◆ **GIVEN RECORDS**:
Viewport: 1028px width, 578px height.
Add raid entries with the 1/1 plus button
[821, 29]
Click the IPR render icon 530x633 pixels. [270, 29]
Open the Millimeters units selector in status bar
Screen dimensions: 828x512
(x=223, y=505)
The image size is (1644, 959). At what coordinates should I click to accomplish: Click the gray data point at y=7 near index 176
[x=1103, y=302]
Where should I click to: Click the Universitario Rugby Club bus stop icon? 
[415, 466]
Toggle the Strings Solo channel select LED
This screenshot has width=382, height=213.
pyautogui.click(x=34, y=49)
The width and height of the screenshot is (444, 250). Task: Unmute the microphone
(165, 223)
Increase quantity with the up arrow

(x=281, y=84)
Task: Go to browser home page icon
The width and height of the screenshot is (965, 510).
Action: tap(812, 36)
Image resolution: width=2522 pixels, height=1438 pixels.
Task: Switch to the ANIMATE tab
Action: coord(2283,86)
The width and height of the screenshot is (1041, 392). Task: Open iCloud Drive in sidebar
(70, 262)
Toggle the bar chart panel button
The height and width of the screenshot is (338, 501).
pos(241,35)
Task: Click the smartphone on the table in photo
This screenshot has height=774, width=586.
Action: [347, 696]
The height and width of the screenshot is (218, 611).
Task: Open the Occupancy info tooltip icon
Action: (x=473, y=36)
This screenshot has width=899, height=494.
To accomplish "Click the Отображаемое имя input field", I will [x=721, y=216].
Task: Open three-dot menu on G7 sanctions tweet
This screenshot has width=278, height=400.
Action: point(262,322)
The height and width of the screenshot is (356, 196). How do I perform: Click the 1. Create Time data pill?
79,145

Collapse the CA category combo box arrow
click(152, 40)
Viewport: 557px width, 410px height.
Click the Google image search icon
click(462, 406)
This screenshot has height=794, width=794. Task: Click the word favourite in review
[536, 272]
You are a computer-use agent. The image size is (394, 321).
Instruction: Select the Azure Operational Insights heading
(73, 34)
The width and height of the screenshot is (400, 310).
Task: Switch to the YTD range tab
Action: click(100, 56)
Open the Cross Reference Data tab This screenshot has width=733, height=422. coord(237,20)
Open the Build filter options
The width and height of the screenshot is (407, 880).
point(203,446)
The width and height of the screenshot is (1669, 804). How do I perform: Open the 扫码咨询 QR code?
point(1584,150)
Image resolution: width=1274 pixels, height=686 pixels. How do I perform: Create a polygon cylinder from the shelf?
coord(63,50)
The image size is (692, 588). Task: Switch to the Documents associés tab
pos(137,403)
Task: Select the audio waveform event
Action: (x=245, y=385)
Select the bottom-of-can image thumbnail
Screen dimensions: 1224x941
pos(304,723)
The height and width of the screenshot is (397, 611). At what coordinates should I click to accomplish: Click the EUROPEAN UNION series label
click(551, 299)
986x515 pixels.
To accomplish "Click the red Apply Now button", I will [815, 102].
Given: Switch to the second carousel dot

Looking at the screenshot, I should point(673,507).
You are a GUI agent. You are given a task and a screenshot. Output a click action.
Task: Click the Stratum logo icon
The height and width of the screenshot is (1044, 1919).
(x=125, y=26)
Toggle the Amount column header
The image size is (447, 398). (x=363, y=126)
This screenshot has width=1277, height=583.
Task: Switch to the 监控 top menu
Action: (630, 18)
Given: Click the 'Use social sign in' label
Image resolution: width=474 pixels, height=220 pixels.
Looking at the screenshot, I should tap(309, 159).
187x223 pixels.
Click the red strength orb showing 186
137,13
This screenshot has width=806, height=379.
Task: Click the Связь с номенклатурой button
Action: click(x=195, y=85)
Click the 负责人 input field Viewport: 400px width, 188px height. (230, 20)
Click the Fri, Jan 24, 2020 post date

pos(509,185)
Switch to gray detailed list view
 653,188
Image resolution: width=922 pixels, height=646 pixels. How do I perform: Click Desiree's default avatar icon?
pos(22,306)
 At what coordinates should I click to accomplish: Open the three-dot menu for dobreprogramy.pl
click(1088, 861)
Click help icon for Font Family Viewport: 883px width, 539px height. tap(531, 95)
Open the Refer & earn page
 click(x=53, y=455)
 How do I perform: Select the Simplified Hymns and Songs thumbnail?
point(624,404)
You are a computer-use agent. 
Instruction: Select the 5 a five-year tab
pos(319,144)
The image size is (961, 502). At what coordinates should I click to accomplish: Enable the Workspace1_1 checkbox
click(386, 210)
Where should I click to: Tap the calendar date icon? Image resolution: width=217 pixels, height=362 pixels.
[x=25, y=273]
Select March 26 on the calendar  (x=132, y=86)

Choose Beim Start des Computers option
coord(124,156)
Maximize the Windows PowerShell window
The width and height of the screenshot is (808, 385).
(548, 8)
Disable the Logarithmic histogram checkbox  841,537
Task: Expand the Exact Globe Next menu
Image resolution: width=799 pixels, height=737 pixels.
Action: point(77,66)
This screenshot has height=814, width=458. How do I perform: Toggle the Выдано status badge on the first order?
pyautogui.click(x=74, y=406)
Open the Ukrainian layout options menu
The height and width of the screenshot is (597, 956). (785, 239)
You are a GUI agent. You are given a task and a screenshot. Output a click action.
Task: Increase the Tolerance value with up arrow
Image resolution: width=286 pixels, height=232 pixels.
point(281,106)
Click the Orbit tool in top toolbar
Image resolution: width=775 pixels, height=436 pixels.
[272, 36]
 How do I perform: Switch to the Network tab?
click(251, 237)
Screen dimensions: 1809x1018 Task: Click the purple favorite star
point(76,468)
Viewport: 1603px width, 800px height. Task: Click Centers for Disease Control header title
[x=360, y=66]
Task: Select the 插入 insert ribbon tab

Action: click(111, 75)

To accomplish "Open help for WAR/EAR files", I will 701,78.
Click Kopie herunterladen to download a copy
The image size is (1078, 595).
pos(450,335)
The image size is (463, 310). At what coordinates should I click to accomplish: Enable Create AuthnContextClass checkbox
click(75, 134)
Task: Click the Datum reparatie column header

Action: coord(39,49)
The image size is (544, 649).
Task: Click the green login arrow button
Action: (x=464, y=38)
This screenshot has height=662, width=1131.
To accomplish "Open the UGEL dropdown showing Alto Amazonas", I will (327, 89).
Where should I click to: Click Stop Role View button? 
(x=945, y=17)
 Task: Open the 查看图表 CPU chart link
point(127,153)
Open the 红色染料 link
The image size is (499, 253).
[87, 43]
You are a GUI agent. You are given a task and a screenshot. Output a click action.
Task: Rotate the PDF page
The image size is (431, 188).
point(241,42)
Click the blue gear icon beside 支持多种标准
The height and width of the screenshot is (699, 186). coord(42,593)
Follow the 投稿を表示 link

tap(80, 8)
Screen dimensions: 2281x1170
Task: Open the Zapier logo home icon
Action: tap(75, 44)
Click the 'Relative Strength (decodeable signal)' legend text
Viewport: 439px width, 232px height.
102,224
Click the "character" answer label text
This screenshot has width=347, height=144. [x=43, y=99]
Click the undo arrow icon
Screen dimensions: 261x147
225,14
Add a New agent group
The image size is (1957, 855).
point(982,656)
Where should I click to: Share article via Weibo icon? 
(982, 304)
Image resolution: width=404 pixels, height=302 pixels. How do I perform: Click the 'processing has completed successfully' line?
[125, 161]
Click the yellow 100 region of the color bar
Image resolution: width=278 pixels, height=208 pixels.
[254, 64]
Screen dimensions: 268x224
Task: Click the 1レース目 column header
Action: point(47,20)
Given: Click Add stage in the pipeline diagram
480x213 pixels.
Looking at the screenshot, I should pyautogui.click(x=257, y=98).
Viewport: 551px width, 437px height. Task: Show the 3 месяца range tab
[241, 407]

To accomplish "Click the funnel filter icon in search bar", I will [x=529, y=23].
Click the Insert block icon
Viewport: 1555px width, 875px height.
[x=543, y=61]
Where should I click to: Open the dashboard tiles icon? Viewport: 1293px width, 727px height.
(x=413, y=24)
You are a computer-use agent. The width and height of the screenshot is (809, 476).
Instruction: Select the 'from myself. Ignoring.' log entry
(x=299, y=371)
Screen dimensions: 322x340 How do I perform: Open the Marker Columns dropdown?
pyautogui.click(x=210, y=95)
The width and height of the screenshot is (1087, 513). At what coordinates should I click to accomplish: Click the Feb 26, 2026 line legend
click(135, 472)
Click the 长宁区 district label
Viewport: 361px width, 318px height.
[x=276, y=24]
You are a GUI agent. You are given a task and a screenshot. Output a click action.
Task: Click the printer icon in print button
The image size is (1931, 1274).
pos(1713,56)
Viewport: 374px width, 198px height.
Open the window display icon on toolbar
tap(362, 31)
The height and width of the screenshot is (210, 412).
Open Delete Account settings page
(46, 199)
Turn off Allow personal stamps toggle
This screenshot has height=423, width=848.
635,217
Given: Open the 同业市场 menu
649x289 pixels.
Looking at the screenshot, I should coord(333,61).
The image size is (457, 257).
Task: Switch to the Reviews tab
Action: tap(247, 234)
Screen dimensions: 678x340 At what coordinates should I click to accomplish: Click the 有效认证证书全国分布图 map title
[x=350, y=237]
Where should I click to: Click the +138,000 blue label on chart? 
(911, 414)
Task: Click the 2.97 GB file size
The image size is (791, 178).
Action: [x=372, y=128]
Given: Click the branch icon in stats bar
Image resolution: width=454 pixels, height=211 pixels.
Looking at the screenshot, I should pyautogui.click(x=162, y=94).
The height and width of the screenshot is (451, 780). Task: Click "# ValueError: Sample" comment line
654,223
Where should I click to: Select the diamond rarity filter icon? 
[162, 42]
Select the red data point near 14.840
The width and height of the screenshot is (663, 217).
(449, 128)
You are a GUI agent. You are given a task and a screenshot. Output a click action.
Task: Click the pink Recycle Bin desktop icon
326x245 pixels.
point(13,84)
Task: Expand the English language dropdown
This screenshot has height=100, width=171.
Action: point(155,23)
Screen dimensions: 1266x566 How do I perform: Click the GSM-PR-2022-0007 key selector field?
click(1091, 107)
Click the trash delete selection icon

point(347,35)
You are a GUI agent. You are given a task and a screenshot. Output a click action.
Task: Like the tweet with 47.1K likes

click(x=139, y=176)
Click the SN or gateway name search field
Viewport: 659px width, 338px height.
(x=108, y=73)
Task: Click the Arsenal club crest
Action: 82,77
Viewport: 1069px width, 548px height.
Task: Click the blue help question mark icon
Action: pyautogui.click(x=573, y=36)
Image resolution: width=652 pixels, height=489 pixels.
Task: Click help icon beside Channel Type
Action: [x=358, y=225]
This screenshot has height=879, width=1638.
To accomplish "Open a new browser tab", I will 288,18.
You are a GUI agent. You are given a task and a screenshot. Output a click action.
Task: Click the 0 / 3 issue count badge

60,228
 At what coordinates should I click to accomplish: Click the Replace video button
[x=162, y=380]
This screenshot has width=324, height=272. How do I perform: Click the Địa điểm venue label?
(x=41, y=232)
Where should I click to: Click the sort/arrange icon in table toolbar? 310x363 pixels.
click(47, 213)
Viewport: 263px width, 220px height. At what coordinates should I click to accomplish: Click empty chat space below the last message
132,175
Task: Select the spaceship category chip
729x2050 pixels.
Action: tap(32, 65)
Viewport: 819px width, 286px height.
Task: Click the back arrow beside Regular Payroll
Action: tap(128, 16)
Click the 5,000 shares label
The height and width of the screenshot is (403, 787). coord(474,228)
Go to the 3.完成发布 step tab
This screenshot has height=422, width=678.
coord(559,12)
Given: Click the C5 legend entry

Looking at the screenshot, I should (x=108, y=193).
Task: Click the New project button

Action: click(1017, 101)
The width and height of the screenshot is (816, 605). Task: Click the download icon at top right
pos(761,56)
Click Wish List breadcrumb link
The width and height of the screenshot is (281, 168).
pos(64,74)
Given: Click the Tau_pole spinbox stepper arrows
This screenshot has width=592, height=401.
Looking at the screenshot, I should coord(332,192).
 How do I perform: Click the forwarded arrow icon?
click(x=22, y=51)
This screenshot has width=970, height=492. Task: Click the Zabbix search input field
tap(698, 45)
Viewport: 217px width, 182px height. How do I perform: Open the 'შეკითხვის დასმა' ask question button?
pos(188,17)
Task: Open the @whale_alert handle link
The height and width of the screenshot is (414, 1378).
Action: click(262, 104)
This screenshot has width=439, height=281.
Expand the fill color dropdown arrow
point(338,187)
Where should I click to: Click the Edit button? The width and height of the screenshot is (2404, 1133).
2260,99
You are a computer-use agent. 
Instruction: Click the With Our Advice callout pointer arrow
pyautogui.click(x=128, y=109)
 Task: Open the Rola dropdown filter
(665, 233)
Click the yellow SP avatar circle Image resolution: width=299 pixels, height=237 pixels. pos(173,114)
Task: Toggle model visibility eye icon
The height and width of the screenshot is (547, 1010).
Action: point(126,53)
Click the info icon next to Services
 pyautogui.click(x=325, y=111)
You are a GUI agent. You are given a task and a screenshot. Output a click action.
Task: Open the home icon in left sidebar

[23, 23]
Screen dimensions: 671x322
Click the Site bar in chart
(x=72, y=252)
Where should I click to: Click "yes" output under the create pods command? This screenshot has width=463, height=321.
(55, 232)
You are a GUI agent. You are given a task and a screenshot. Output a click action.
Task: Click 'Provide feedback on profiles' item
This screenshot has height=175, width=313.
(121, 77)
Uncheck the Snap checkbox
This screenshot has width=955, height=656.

◆ **YOUR GOAL**: Please repeat the records word for word, starting with the line that contains "The image size is (1644, 959)." and going on through the line that contains "pos(241,35)", including both of those lines.

◆ **RESPONSE TO THIS EXERCISE**:
The image size is (1644, 959). At what coordinates should I click to accomplish: Click the gray data point at y=7 near index 176
[x=1103, y=302]
Where should I click to: Click the Universitario Rugby Club bus stop icon? 
[415, 466]
Toggle the Strings Solo channel select LED
This screenshot has width=382, height=213.
pyautogui.click(x=34, y=49)
The width and height of the screenshot is (444, 250). Task: Unmute the microphone
(165, 223)
Increase quantity with the up arrow

(x=281, y=84)
Task: Go to browser home page icon
The width and height of the screenshot is (965, 510).
Action: tap(812, 36)
Image resolution: width=2522 pixels, height=1438 pixels.
Task: Switch to the ANIMATE tab
Action: coord(2283,86)
The width and height of the screenshot is (1041, 392). Task: Open iCloud Drive in sidebar
(70, 262)
Toggle the bar chart panel button
The height and width of the screenshot is (338, 501).
pos(241,35)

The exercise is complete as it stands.